■ **TASK GOAL**
The entries are to be duplicated exactly, with nothing left out.

■ **PROVIDED RECORDS**
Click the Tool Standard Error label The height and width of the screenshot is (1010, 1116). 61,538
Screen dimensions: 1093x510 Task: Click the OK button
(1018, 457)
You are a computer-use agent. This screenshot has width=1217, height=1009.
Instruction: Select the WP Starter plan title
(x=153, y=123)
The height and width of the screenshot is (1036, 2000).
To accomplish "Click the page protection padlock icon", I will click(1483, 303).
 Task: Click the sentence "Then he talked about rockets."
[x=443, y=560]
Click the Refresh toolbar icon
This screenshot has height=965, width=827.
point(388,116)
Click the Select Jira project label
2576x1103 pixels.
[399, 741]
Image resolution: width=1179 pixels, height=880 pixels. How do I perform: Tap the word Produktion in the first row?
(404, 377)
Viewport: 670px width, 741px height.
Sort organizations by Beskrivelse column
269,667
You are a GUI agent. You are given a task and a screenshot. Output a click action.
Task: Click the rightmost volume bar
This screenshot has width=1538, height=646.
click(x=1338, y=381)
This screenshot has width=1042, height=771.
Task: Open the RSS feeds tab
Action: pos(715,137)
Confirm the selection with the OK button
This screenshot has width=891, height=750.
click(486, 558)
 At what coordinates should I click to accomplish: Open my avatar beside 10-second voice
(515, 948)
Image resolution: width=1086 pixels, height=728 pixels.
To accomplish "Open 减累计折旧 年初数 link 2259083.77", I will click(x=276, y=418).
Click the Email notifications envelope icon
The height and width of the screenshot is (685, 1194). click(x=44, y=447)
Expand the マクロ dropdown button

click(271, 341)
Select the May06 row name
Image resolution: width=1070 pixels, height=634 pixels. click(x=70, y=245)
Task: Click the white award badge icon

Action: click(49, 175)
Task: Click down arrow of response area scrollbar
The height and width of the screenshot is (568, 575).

■ **YOUR SOLUTION**
Click the Tool Standard Error label The height and width of the screenshot is (1010, 1116). 61,538
Screen dimensions: 1093x510 Task: Click the OK button
(1018, 457)
You are a computer-use agent. This screenshot has width=1217, height=1009.
Instruction: Select the WP Starter plan title
(x=153, y=123)
The height and width of the screenshot is (1036, 2000).
To accomplish "Click the page protection padlock icon", I will click(1483, 303).
 Task: Click the sentence "Then he talked about rockets."
[x=443, y=560]
Click the Refresh toolbar icon
This screenshot has height=965, width=827.
point(388,116)
Click the Select Jira project label
2576x1103 pixels.
[399, 741]
Image resolution: width=1179 pixels, height=880 pixels. How do I perform: Tap the word Produktion in the first row?
(404, 377)
Viewport: 670px width, 741px height.
Sort organizations by Beskrivelse column
269,667
You are a GUI agent. You are given a task and a screenshot. Output a click action.
Task: Click the rightmost volume bar
This screenshot has width=1538, height=646.
click(x=1338, y=381)
This screenshot has width=1042, height=771.
Task: Open the RSS feeds tab
Action: pos(715,137)
Confirm the selection with the OK button
This screenshot has width=891, height=750.
click(486, 558)
 At what coordinates should I click to accomplish: Open my avatar beside 10-second voice
(515, 948)
Image resolution: width=1086 pixels, height=728 pixels.
To accomplish "Open 减累计折旧 年初数 link 2259083.77", I will click(x=276, y=418).
Click the Email notifications envelope icon
The height and width of the screenshot is (685, 1194). click(x=44, y=447)
Expand the マクロ dropdown button

click(271, 341)
Select the May06 row name
Image resolution: width=1070 pixels, height=634 pixels. click(x=70, y=245)
Task: Click the white award badge icon

Action: click(49, 175)
Task: Click down arrow of response area scrollbar
The height and width of the screenshot is (568, 575).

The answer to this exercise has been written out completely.